## DATA LINES
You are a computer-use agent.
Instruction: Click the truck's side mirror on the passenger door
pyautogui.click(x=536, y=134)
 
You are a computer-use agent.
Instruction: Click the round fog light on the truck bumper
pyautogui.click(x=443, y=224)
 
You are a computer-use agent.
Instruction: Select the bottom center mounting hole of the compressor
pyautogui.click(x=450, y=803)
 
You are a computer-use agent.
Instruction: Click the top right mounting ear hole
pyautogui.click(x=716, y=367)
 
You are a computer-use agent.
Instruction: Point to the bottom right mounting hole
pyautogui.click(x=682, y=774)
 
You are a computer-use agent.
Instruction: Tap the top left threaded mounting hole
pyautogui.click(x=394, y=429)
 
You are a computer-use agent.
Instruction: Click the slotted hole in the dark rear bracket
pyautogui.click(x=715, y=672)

## WORK REQUIRED
Please render the stretch from the start of the records above through the line containing "pyautogui.click(x=443, y=224)" as a JSON list of strings, one string per line, leaving out blank lines.

## RESULT OF THE EXERCISE
[
  "You are a computer-use agent.",
  "Instruction: Click the truck's side mirror on the passenger door",
  "pyautogui.click(x=536, y=134)",
  "You are a computer-use agent.",
  "Instruction: Click the round fog light on the truck bumper",
  "pyautogui.click(x=443, y=224)"
]